LLEGADA DE INMIGRANTES

 

          En aquella mañana se hallaban en la estación Domínguez unas doscientas personas. Debían llegar por el tren de las diez los inmigrantes para establecerse en un punto no lejano de San Gregorio, cerca del bosque, donde según las leyendas del pago, se albergaban cuatreros y tigres.
          La primavera estallaba; las margaritas cuajaban el verde jubiloso de la pradera.
          El almacén estaba lleno y el gentío rumoreaba esperando a los que llegaban de Rusia, entre los cuales figuraba un rabino de Odessa, anciano y  talmudista de la Ieschuva de Vilna, quien, a juzgar por nuestras noticias, estuvo en París, donde lo recibió cortésmente el barón Hirsch, el "padre de la colonia".
          En la estación, el jefe y el sargento, venido de Villaguay para asistir a la llegada, conversaban, mientras varios peones jugaban a la taba, rodeados de curiosos.
          El matarife de nuestra colonia discutía con el de Rosch Pina, ansioso de confundirlo, en presencia de tanta gente, con su inagotable sabiduría. Se hablaba del rabino a quien se esperaba y el matarife de Rosch Pina informaba sobre su persona. Lo había conocido en Vilna, donde estudiaron juntos los libros sagrados. Era un hombre bueno y conocía el Talmud casi de memoria. Y fue quien formó parte de la expedición a Palestina para comprar tierras, antes de llevar a cabo su proyecto el barón Hirsch,
          -Nunca- dijo- ejerció de rabino.

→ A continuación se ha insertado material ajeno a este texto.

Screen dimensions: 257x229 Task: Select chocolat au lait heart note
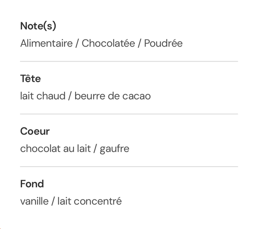coord(55,149)
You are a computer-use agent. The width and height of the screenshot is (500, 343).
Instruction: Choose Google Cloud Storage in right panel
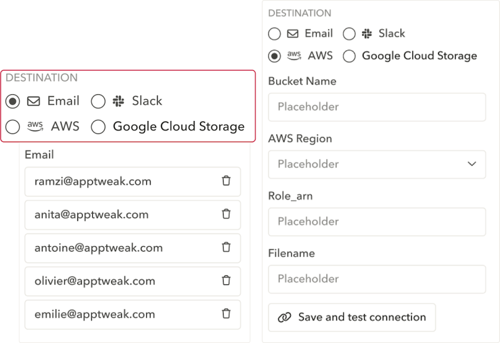349,56
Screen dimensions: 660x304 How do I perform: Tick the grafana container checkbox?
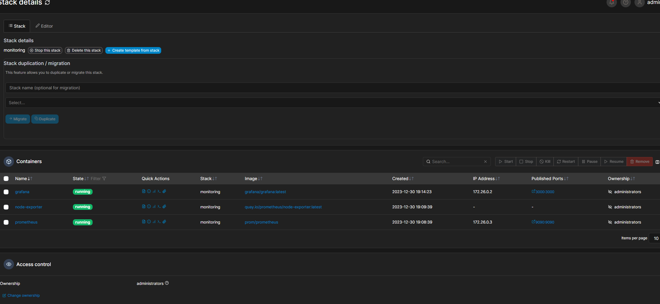click(x=6, y=192)
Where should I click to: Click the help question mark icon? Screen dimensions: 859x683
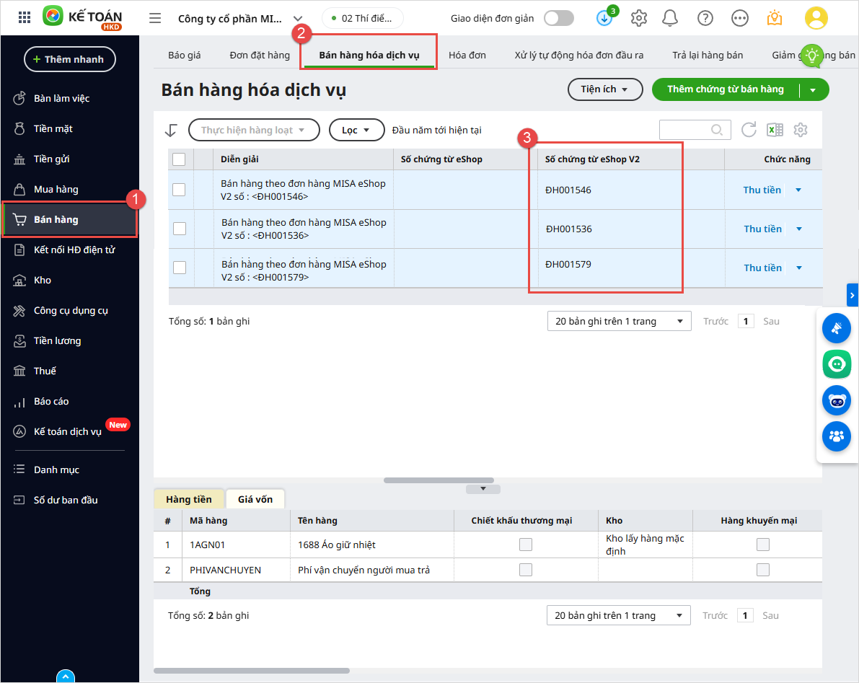click(x=705, y=18)
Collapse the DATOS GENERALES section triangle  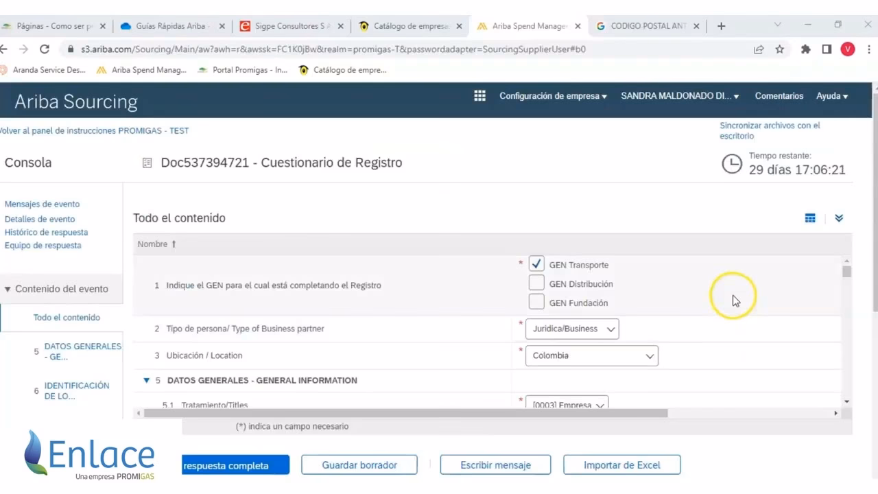(x=146, y=380)
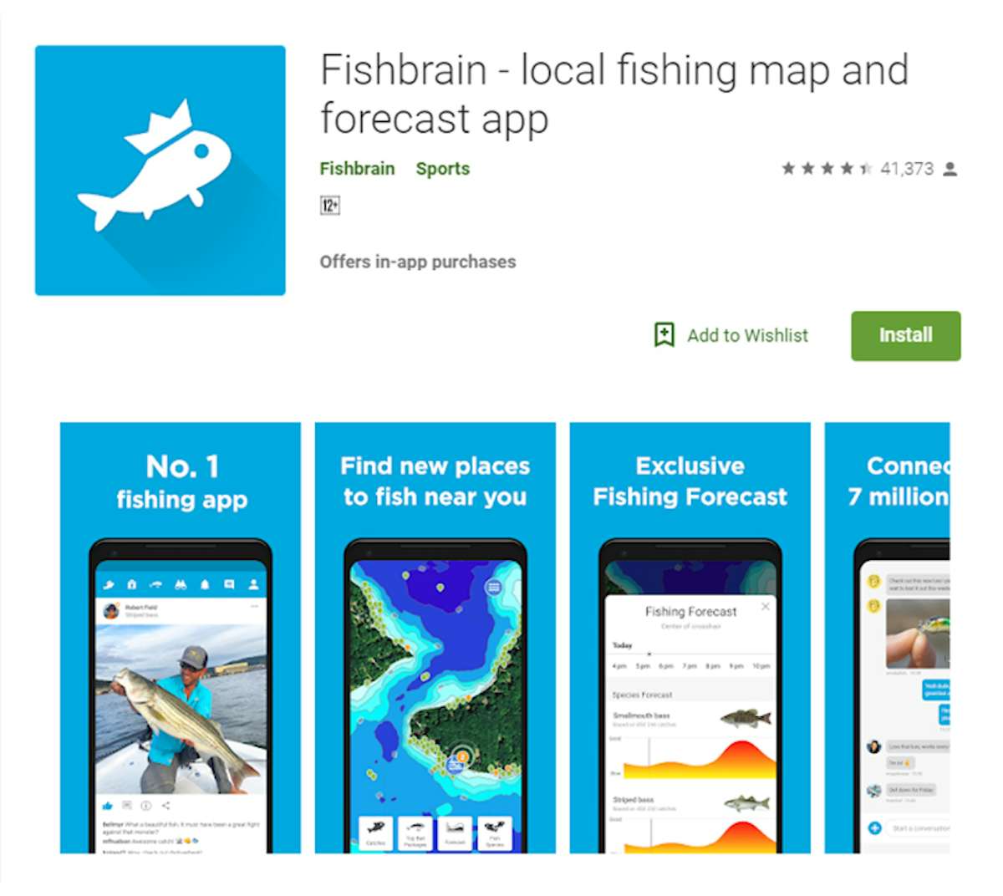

Al concluir los estudios se dedicó al comercio en Odessa y escribía en el Azphira, periódico escrito en hebreo antiguo -agregó, dirigiéndose a varios colonos que escuchaban.
          Debatióse después un punto complicado sobre leyes domés­ticas, y el matarife de Rajil citó un pensamiento del Romboam1, el divino, sobre el sacrificio de las reses.
          La espera de aquella multitud evocaba en cada uno recuer­dos borrosos. Cada uno veía la mañana en que abandonó el fosco imperio del zar y revivía la llegada a la tierra prometida, a la Jerusalén anunciada en las prédicas de la sinagoga, y en hojas sueltas se proclamaba, en versos rusos, la excelencia del suelo:

 A Palestina y Argentina 
 iremos a sembrar,
 iremos, amigos y hermanos 
 a ser libres y a vivir...

-Don Abraham -dijo el sargento-, allí viene el tren.
          Levantóse un rumor de ansiedad. Allá, tras la lomada, un hilo de humo ondulaba en el aire diáfano.
          De los vagones descendían los inmigrantes, roídos por la miseria e iluminados los ojos de esperanza. El último en apare­cer fue el rabino. Era un viejo de rostro jovial, ancho y alto, de barba blanca y espesa. La rodearon los colonos y empezaron a agobiarlo con saludos y bienvenidas.
          Ya se hallaba a su lado el matarife de Rajil, don Abraham; los viajeros lamentables desfilaban, con sus bultos y sus criaturas, extasiados en el azul profundo de la mañana.
          Llegaron al almacén y don Abraham, desde el tronco de un árbol cortado, los saludó sonoramente con citas hebraicas. El rabino contestó comenzando con un versículo de Isaías y dio noticias desoladoras de Rusia.
-Aquí -dijo- trabajaremos nuestra tierra, cuidaremos nues­tro ganado y comeremos nuestro pan.
          Henchido de entusiasmo, imponente y profético, al viento la barba como una bandera, saltó del tronco y abrazó al sargento besándolo en la boca. Y la densa caravana se puso en marcha en el esplendor ardiente del día.


De esta manera se designa a Maimónides, siendo Romboam una contrac­ción de Rabenu Moisés ben Maimón, como efectivamente se llamaba.